Create our domain specific proxy configuration for NGINX.

nano /etc/nginx/sites-available/couchdb

server {
  listen 443;
  server_name couchdb.yourdomain.com;

  ssl_certificate /etc/letsencrypt/live/couchdb.upcount.app/fullchain.pem;
  ssl_certificate_key /etc/letsencrypt/live/couchdb.upcount.app/privkey.pem;

  ssl on;
  ssl_session_cache shared:SSL:10m;
  ssl_session_timeout 10m;
  ssl_protocols TLSv1.2 TLSv1.1 TLSv1;
  ssl_ciphers 'kEECDH+ECDSA+AES128 kEECDH+ECDSA+AES256 kEECDH+AES128 kEECDH+AES256 kEDH+AES128 kEDH+AES256 DES-CBC3-SHA +SHA !aNULL !eNULL !LOW !kECDH !DSS !MD5 !RC4 !EXP !PSK !SRP !CAMELLIA !SEED';
  ssl_prefer_server_ciphers on;
  ssl_dhparam /etc/nginx/dhparam.pem;

  location / {
    proxy_pass http://localhost:5984;
    proxy_redirect off;
    proxy_set_header Host $host;
    proxy_set_header X-Forwarded-For $proxy_add_x_forwarded_for;
    proxy_set_header X-Forwarded-Ssl on;
  }

  location ~ ^/(.*)_changes {
    proxy_pass http://localhost:5984;
    proxy_redirect off;
    proxy_buffering off;
    proxy_set_header Host $host;
    proxy_set_header X-Forwarded-For $proxy_add_x_forwarded_for;
  }
}

Please note to change the couchdb.yourdomain.com to the domain you are using.

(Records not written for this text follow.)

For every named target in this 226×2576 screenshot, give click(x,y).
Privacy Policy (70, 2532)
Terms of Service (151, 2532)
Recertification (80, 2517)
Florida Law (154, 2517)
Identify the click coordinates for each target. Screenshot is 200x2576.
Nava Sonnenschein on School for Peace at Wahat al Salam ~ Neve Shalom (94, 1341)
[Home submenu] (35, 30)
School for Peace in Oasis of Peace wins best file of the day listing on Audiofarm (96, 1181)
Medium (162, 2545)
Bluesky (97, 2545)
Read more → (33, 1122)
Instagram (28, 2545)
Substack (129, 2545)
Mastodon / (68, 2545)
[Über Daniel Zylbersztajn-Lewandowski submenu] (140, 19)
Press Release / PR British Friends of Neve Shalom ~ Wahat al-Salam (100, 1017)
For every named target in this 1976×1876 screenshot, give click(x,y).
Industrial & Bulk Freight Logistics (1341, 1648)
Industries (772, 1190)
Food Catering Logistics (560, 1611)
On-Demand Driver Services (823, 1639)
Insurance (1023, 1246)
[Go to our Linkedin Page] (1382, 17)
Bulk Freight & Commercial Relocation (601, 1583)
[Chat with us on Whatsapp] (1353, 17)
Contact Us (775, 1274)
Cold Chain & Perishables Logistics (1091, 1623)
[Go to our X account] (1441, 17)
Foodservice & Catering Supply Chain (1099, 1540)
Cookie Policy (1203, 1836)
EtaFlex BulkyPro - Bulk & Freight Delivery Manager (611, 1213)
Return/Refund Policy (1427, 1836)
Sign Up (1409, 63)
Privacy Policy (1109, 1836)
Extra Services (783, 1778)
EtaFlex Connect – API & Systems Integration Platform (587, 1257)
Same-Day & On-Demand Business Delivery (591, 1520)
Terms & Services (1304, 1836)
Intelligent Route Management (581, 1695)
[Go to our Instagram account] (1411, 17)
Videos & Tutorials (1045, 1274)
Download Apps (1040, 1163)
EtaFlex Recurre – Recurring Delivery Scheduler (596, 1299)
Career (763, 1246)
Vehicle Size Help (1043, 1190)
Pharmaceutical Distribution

Link configuration to enabled sites & reload NGINX to enable the configuration.

ln -s /etc/nginx/sites-available/couchdb /etc/nginx/sites-enabled/couchdb
service nginx reload

Go to your CouchDB installation URL to confirm the setup.

Fauxton access

To access Fauxton the CouchDB administration interface continue to https://couchdb.yourdomain.com/_utils/#login.

Use username admin with the password configured during CouchDB installation.

Secure defaults

CouchDB used to be unsecure by default as everybody had administrative access before version 3.0. This was called Admin party - I’m quite happy that this party has ended with version 3.0 and the DB is secure & locked down by default.

Meaning that the admin password you configured during setup is the only user able to create new databases by default. Also note that All databases are now created by default as admin-only.

Although admin party sounds like fun it’s better to have secure defaults.